# Exterior trim paint is peeling, wood is rotting!



## NateHanson (Apr 15, 2007)

Is it really rotting? It's 3 years old! 

If it's truly rotting (soft, punky, won't hold a nail), then you can just remove those pieces, and replace them with similar. I'd use pre-primed pine trim (around here the lumberyards call it "Windsor". Just remove the old, cut new to match, prime all your cuts with kilz spray primer, and nail it up. Paint it in the spring.


----------



## slickshift (Aug 25, 2005)

Nate's called it

You will have to wait until spring to actually paint though
Any exterior paint you apply now will fall off by Christmas


----------



## firsthomenewb (Nov 30, 2007)

Thanks Nate, I want to remove the rotted pieces; but, they are 8ft long and extend up the entire side of the cupola! (2 of them per corner).

How do I remove just the rotted pieces without damaging the siding, window framing, etc.? Or am I going to have to replace the entire board?


----------



## skymaster (Jun 6, 2007)

Use a Wonder Bar, put a cedar shingle or heavy cardboard between the bar and the siding and rip it off. If you are going to paint the trim white then just use AZEK, which can be painted to any color anyhow. AZEK is pvc,woodgrained,never rot,never replace,never worry about material that is being used everywhere now. It can be worked just like wood. IT IS G R E A T 
That is what I would do, AZEK all the way.
Jack


----------



## analog414 (Dec 9, 2007)

You should replace the entire board and any others that are remotely close to rotting/badly peeling. THEN......Power wash all that is painted. You need to blast off all this loose paint. Then repaint using two coats. Sounds like you are in for some work. But if done right, you are good to go for at least 5 years with no problems. Sherwin Williams Duration is wonderful long lasting paint.


----------



## firsthomenewb (Nov 30, 2007)

Thanks guys, that's what I was looking for. Unfortunately, temp's have been in the 20's. Too cold for me. When I get it done I'll post pics.


----------



## lynnh (May 13, 2008)

I am having the same problems with Lombardo.


----------



## firsthomenewb (Nov 30, 2007)

yea, sucks, don't it?? Lombardo surely doesn't stand behind their work. Probably because the houses would fall on them. :laughing:


----------



## AtlanticWBConst. (May 12, 2006)

One issue to consider is that: You can replace the current peeling and rotted trim board "sections", prime and repaint, however, the other areas of the improperly painted trim boards will continue to peel off and rot. 

Last fall we inspected a home with 3 year old paint. It was all peeling off. Further inspections revealed that the house originally had stained clap board siding. About 10 years earlier, someone had painted over the stained clapboards.

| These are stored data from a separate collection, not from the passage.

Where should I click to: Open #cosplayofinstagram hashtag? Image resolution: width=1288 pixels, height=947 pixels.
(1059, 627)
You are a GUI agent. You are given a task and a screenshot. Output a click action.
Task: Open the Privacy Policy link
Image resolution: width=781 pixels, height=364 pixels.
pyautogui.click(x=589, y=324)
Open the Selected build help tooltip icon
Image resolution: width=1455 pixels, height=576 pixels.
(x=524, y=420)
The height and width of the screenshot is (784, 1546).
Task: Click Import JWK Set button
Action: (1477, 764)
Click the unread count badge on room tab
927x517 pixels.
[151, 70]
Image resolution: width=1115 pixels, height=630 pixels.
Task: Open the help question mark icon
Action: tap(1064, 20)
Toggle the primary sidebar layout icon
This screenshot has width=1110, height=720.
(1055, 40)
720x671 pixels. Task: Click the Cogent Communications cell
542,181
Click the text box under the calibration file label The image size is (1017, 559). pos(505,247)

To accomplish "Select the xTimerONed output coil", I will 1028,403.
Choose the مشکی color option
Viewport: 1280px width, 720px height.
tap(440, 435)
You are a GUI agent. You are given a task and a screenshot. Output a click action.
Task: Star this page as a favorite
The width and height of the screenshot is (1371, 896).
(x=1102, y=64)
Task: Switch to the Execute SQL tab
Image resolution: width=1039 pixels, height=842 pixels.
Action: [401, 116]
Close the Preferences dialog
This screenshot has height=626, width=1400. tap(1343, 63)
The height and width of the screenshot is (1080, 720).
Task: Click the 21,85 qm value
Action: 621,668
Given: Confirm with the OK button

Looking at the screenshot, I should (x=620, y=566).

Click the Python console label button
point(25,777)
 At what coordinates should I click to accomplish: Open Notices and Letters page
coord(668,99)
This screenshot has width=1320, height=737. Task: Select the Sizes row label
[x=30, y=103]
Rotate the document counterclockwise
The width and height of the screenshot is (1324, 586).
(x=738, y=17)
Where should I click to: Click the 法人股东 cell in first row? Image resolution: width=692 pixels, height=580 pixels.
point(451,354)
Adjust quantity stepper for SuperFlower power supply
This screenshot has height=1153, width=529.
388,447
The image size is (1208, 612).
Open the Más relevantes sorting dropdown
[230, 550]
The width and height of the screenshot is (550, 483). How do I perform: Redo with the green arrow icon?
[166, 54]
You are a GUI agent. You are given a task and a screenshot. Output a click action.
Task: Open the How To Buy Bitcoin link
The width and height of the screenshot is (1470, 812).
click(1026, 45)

They had not used any primer. Along came the next painter (prior to the house's new owner's purchase) and that person slapped paint on. Of course, that all peeled off too. The new home owner's hired their painters (3 years ago) to repaint the home. They did an outstanding job, scraping, priming, repairing many, many areas of now rotted wood trim and siding. That newer paintwork is still holding strong. However, the rest of the house, is peeling badly. The sections that are peeling and continueing to rot, are the original improperly painted surfaces, not the most recent painter's work.
The HO asked us to give him a price for paint. We advised him of the situation:
We can scrape the loose paint, prep, prime, and paint. However, that will only take care of the areas that are coming off presently. It would not stop the areas that are from the original improperly painted siding, from peeling, and rotting.

End result, I am preparing an estimate to replace all siding and trim.
The options are to either do this, or spend many, many expensive man-hours, sanding every square inch of exterior wood down to raw surface, and starting new. This is not practical because of all the current rot damage on the trim, siding, and especially on the home's window frames. 

(FWIW: We have advising the HO to consider: Replacing all rotted older windows with new construction, energy efficient, and installing pre-painted Hardieplank. His house has many areas that do not receive a proper amount of sun, and stay quite damp = prone to additional rot)


----------



## lynnh (May 13, 2008)

I am getting some painters and the building inspector to come out and let me know what is the proper way this should have been done and then I am taking them to court. I am not going to take this laying down.


----------